According to Office of
Institutional Research and Planning (OIRP) data as of Fall 2003, UMCP enrolls 35,329 students of which 25,666 are
undergraduates and 9,883 are
graduates. The majority of graduate
students are enrolled full-time, and there are a total of 4,663 masters and
4,366 doctoral degree candidates with 854 first professional and advanced
special students.
Excellence in graduate
education depends upon outstanding performance at both the individual and
program level. It is not enough simply
to have superb teaching and research faculty and well-qualified students. It is no longer enough for a student to
simply master research and technical skills in graduate school.

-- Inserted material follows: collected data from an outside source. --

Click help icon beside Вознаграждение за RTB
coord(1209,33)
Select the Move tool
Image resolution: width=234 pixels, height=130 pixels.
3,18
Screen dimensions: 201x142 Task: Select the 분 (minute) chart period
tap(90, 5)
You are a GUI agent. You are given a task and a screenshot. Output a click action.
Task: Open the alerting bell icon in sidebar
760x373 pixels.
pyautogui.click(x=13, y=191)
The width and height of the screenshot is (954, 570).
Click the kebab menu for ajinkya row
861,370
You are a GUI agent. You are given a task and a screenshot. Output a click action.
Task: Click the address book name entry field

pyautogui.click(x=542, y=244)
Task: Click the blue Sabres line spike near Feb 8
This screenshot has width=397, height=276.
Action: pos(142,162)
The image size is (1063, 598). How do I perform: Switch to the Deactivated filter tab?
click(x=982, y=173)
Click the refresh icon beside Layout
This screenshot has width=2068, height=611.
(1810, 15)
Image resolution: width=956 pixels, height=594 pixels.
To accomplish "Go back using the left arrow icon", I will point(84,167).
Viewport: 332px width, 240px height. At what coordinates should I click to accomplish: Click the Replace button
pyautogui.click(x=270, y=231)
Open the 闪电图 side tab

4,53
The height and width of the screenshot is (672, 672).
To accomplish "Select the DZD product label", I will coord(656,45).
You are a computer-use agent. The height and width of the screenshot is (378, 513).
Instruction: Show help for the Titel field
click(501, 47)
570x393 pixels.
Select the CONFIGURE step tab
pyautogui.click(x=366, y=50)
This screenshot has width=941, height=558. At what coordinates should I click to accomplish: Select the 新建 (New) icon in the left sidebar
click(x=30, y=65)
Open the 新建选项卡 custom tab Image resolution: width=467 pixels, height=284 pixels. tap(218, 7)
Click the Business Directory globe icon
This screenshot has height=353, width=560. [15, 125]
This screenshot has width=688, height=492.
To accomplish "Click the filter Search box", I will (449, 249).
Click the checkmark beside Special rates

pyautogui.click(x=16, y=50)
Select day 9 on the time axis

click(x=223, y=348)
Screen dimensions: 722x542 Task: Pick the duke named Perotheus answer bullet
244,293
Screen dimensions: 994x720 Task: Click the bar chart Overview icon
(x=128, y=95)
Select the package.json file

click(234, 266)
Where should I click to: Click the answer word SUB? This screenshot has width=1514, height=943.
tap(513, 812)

A successful graduate program, especially as
it pertains to doctoral students, must also include training in the art of
teaching and of publishing one’s work, the ethics of practice, the
responsibilities of service, and the navigation of professional organizations
or relationships. But the key ingredient is an institutional responsibility to
provide research opportunities at the forefront of scholarship and science.
Only then will graduate programs turn out prepared professionals, with
successful job placements, ready to make long-term contributions to their
fields of study.
Contribution to the field may include writing of the
dissertation as well as other publications, presentations at professional
meetings, and peer recognition as evidenced by awards received or citations of
the student’s research. The rate of
success in placement for new doctoral students and the perceived quality of the
placement is significant to the reputation of a graduate program. The definition
of successful placement will vary across disciplines and evaluation of
placement of master’s students is perhaps even more complex. Although placement quality is harder to
measure than placement rate, it represents an important component of the mission
of a nationally ranked research university which is likely to increase its
ability to attract the best students. Placement quality is also critically
dependent on graduate students being trained at the cutting edge of progress in
their field.
CHARGE TO THE TASK
GROUP
The Task Force will make
recommendations for specific policies and practices regarding graduate student
success and offer commentary upon support and costs/revenues that will bring
the University of Maryland in line with best practices. Through comparison with peer institutions,
the task group will examine key issues including: 1) time to degree; 2) the
campus subsidy for students (tuition remission, Graduate School
fellowships, department/faculty support
through assistantships, fellowships, etc.) that should be expected for resident
and nonresident students; 3) the tuition revenue generated by graduate student
tuition that is paid by students, grants and contracts, and other sources
(excluding tuition rates), for both full and part time students; and 4) the
expectations of teaching and research assistants including duration of
employment.
SUMMARY AND
RECOMMENDATION
The University of Maryland
has many strong departments in the key disciplines and is now poised to meet
the next level of opportunities. It is becoming increasingly clear that the
most rapid advancements in scholarship and research are occurring at the
intersections of traditional departmental and disciplinary lines. The single
most important resource of a successful graduate program is its intellectual
rigor and substance and the major recommendation of this report emanates
directly from this fact. We must find ways to enhance existing
multidisciplinary efforts and identify new multidisciplinary initiatives to
remain competitive with our peers and to remain at the forefront in the
generation of new knowledge.
Key Recommendation: Identify and nurture key emergent areas of study in
which UM has a base of excellent faculty across departments and colleges and
establish funded research teams and degree-granting doctoral programs that
transcend departmental administrative units.
Action
Item: The
Vice President for Research and Dean of the Graduate School will convene
monthly meetings of dean’s representatives to initiate, enhance, and respond to
multidisciplinary research opportunities that require broad participation
across the Campus.
Action
Item: The
Vice President for Research and Dean of the Graduate School will continue to
develop Memoranda of Understanding with federal laboratories, other federal
agencies, cultural institutions, and regional consortia (e.g. SURA).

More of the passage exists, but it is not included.